DESCRIPTION OF THE TASK:
Present the lines of the records below as a numbered list, skipping any blank lines. Leave the pictures out of the list.

TASK DATA:
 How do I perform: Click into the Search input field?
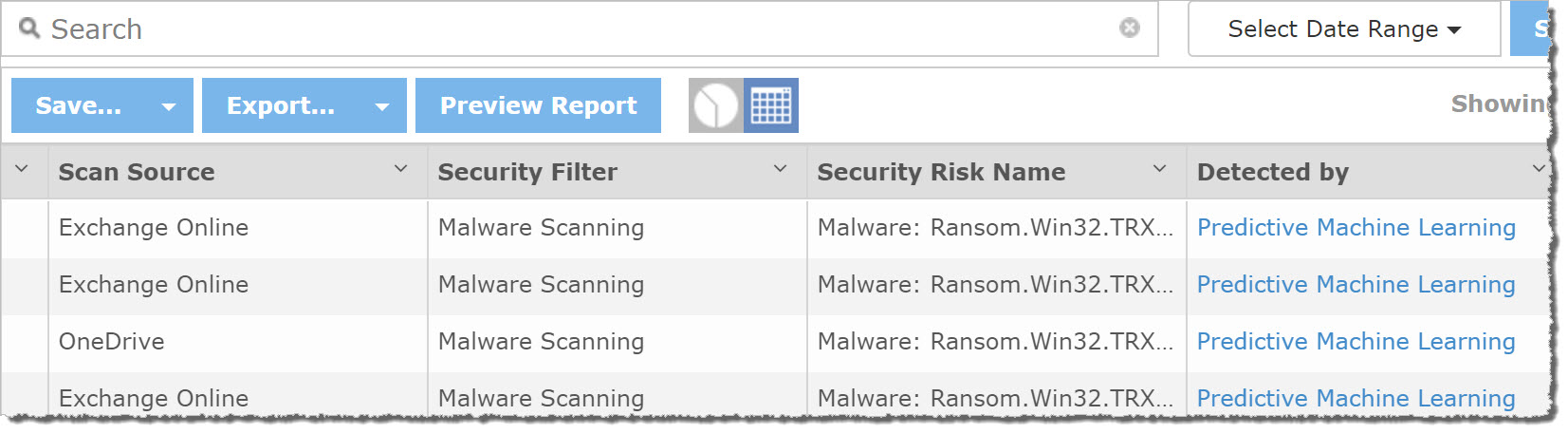pos(569,29)
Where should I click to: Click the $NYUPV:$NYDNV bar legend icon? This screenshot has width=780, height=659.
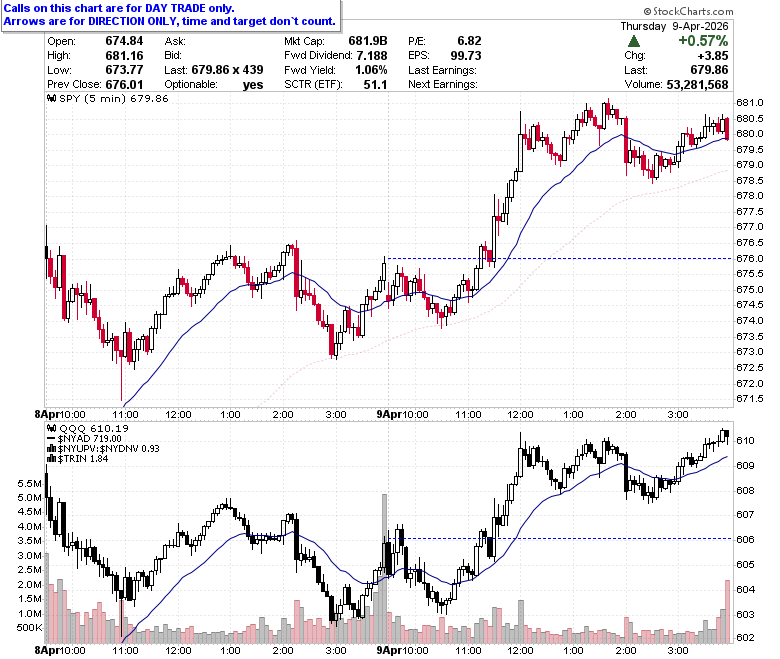tap(51, 449)
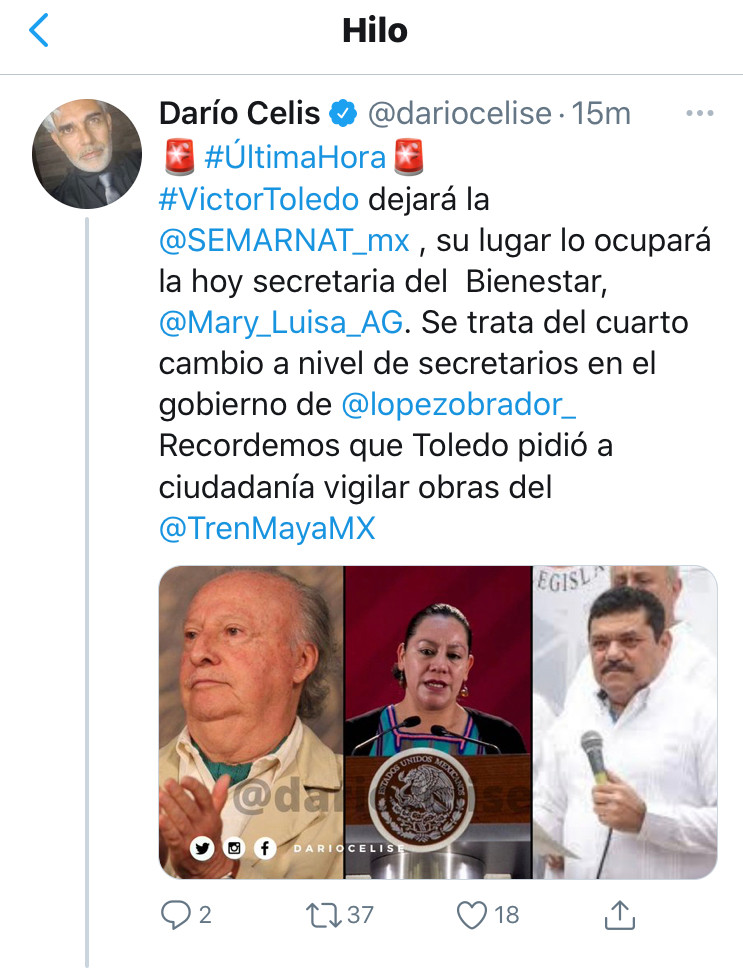
Task: Visit the @Mary_Luisa_AG mention
Action: tap(281, 323)
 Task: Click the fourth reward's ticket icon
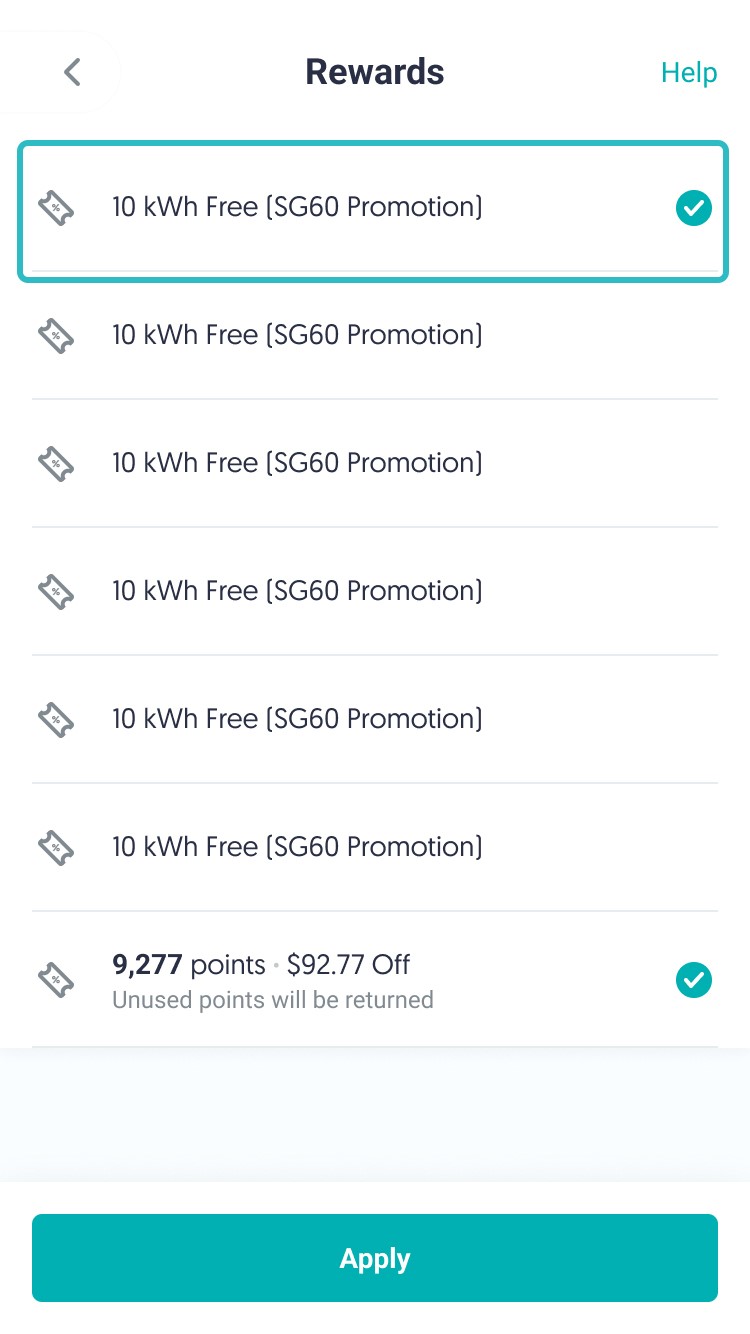click(x=56, y=592)
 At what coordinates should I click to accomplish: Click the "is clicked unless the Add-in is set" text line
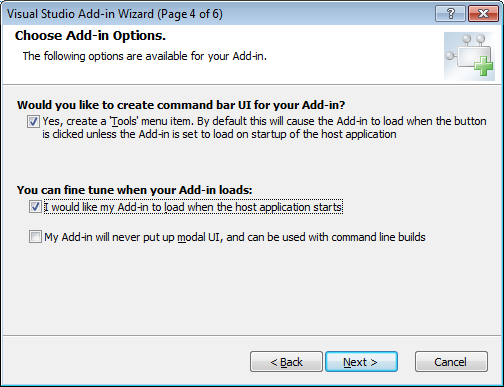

COMPLETED EXERCISE:
1.  How do I perform: Click into the Search input field?
2. pos(569,29)
3. Where should I click to: Click the $NYUPV:$NYDNV bar legend icon? This screenshot has width=780, height=659.
4. tap(51, 449)
5. Task: Visit the @Mary_Luisa_AG mention
6. Action: tap(281, 323)
7.  Task: Click the fourth reward's ticket icon
8. click(x=56, y=592)
9.  At what coordinates should I click to accomplish: Click the "is clicked unless the Add-in is set" text line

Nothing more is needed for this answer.